Wealth Versus Health

SYNOPSIS: More on fuzzy math and deception by the Bush Administration

The Bush administration really, really dislikes sharing information with Congress. Dick Cheney refuses to release the records of his energy task force; Tom Ridge won't testify on homeland security; and last week Thomas Scully defied a subpoena from the Small Business Committee.

Who? What? If you are an American over 65, or are considering becoming one, you should pay more attention. Mr. Scully, you see, is the director of Medicare and Medicaid. The specific issue on which he refused to testify — payments to providers of portable X-ray machines — sounds arcane. But the real story here is the collision between tax-cut myths and fiscal reality, with Medicare caught in the middle.

The background is the recent surge in health care expenses. During the 1990's the rise of H.M.O.'s put a squeeze on medical bills; now there is nothing left to squeeze. So H.M.O.'s are sharply increasing their payments to health-care providers, and the federal programs overseen by Mr. Scully are under pressure to follow suit. Since these programs cost more than national defense, we're talking about a lot of money here.

Still, if medical care is a priority, which it surely is for the voters, why doesn't the government simply provide the necessary resources? You already know the answer: it's hard to reconcile realistic spending increases with plans for more tax cuts.

Last year the administration claimed that it could easily cut taxes without tapping the Social Security surplus. Those claims were false, but Sept. 11 provided cover: who cares about lockboxes when we're in pursuit of evildoers?

True, skeptics have raised a few questions. Given that we face a major new demand on the budget, shouldn't we reconsider a tax cut proposed in more peaceful times? (Instead, the administration wants to make the tax cut permanent.) Don't taxes normally go up in wartime, as a matter of shared sacrifice? And isn't it a little strange, given all the martial rhetoric, that the administration's recent 10-year budget proposal allocated more money to a second round of tax cuts ($665 billion) than it did to new defense spending ($625 billion)?

But as the cartoonist Tom Tomorrow has explained, the answer to all such questions is, "Why do you hate America?" A patriotic public is in no mood to question its leader's policies.

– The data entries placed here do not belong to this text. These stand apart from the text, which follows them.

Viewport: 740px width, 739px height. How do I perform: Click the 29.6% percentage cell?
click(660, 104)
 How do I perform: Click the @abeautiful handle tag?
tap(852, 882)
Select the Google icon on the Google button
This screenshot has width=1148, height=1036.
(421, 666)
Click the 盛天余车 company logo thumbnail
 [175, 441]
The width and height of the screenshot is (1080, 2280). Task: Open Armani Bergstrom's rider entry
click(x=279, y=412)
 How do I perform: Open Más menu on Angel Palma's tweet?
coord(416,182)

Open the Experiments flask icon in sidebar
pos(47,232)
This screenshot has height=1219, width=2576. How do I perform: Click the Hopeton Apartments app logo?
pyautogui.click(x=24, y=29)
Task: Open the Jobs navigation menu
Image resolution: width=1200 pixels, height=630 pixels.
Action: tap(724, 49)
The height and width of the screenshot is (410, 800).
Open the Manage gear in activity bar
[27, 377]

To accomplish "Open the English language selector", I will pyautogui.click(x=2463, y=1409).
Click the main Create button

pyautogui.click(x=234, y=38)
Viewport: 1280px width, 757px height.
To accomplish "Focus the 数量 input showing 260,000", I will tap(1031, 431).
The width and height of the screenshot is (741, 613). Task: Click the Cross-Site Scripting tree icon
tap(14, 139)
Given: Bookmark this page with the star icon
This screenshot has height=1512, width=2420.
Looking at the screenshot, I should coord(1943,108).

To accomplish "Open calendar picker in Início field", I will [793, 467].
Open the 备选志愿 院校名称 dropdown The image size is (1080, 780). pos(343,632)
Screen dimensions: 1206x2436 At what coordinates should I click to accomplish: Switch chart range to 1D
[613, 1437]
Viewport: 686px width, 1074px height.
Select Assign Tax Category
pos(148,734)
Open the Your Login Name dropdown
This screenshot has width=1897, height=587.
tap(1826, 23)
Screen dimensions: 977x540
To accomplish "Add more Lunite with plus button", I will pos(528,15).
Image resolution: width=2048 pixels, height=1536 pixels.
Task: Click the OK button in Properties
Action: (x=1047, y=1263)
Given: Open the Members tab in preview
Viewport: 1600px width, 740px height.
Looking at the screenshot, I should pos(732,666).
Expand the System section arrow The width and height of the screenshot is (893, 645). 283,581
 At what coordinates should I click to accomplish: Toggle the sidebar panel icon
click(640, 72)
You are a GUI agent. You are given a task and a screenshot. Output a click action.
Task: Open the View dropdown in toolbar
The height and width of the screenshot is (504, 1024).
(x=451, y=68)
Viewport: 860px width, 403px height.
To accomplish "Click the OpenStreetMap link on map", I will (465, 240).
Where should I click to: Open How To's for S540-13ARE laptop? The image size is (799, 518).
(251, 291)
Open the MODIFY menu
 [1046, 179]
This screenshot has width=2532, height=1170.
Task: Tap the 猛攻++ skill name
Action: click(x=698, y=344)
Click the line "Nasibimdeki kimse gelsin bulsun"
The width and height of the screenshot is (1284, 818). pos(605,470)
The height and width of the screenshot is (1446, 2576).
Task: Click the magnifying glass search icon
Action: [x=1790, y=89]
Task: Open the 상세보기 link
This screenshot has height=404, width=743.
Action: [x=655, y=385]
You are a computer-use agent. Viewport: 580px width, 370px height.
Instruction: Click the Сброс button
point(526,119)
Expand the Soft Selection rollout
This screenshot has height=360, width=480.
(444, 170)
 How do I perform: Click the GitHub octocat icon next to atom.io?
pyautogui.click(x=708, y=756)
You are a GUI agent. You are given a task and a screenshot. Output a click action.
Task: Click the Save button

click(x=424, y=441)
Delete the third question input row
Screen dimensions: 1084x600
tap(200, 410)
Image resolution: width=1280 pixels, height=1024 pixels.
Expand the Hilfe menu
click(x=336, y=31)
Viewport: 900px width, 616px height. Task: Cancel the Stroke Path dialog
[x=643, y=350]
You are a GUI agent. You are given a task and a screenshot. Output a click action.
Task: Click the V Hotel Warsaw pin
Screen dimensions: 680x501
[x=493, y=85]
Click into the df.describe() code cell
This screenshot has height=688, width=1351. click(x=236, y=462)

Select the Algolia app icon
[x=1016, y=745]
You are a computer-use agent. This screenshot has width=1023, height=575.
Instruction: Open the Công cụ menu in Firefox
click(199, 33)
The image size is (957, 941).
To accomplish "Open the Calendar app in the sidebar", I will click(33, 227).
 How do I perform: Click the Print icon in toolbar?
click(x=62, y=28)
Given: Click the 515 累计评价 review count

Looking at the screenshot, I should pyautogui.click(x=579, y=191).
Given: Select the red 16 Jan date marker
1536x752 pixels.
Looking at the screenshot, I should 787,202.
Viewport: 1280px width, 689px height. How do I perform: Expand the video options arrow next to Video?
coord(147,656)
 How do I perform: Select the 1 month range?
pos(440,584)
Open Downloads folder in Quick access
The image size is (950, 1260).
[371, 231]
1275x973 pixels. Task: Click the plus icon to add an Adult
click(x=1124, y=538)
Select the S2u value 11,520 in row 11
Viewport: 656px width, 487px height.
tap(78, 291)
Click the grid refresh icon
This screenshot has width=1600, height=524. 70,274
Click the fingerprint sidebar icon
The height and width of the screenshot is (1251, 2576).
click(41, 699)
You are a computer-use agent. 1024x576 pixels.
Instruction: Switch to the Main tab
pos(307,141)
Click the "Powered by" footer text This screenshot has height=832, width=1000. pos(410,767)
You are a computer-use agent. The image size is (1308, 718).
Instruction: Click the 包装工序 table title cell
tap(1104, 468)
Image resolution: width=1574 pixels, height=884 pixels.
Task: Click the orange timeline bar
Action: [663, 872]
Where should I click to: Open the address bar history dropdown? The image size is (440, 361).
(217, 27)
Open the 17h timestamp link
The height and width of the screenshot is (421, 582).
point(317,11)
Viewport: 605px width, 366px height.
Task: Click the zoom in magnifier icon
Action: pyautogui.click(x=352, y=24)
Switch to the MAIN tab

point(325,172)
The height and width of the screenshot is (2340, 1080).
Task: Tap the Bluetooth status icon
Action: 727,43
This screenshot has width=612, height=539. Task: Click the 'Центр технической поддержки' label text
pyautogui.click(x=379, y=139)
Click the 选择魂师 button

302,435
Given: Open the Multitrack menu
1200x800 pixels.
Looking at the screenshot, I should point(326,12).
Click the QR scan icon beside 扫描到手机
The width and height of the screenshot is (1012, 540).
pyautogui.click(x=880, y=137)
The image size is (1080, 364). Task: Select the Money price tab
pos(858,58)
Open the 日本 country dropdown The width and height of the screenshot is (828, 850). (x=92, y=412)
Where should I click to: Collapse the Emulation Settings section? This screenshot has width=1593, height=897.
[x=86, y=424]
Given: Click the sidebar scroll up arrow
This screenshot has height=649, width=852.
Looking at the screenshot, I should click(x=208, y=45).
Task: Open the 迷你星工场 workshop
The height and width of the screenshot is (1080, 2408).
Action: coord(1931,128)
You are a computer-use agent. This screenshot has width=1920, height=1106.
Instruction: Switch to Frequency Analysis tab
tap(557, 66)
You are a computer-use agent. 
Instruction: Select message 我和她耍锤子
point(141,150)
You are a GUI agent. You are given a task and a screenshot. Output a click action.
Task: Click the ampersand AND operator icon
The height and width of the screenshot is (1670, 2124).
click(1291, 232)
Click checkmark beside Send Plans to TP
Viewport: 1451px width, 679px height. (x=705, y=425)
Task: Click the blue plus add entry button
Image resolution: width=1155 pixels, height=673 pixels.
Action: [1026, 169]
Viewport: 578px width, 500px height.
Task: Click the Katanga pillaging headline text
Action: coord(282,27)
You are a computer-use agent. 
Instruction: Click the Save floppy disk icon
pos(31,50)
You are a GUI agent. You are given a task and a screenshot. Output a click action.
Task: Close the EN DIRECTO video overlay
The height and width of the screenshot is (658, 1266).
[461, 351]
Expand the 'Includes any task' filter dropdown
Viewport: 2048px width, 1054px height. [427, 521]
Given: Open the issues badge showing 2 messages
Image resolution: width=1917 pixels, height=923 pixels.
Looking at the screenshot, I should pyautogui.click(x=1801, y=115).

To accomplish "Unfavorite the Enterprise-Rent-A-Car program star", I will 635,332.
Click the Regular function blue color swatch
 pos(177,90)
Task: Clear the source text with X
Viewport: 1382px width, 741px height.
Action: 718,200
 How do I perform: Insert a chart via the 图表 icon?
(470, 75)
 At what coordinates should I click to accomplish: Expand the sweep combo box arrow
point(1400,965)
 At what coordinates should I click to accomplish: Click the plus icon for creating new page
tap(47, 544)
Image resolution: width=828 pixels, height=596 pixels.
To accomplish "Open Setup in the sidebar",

The really amazing thing is that raiding the lockbox wasn't enough. In the name of fighting terrorism the administration has in effect diverted $2 trillion of Social Security surpluses, previously pledged to debt reduction, to cover the revenue losses from tax cuts. But realistic projections now show permanent deficits in the federal budget as a whole. This threatens the administration's story line, which says that now is the time for even more tax cuts.

So there is intense pressure within the administration to dress up the fiscal picture by underestimating future spending — health-care spending in particular. Robert Greenstein of the Center on Budget and Policy Priorities writes that the administration's budget "assumes an extraordinarily low rate of growth in Medicare costs." And since it would be hard to justify low projections of future cost growth if current costs are surging, there is also intense pressure to keep actual Medicare payments low, despite rapidly rising costs in the private sector.

And that brings us back to Mr. Scully's defiance. Any health-care professional will tell you that Medicare's payment rates are increasingly inadequate. Many physicians now turn away Medicare patients; and service providers, like the companies that do X-rays at nursing homes, are going out of business. When Mr. Scully discovered that he would have to face some of those service providers, he walked out. You can't blame him (except that he was breaking the law). After all, he's under orders to keep those numbers down.

The real lesson here is that things add up. The administration has been able to push tax cuts that mainly go to the wealthiest few percent of Americans, because the downside seems abstract; the middle class doesn't understand that those cuts will eventually starve programs that it counts on, like Medicare.

But the downside has already begun. There is a direct link between the administration's affluent-friendly tax cuts and the growing crisis of Medicare underfunding; it really is a case of their wealth versus your health.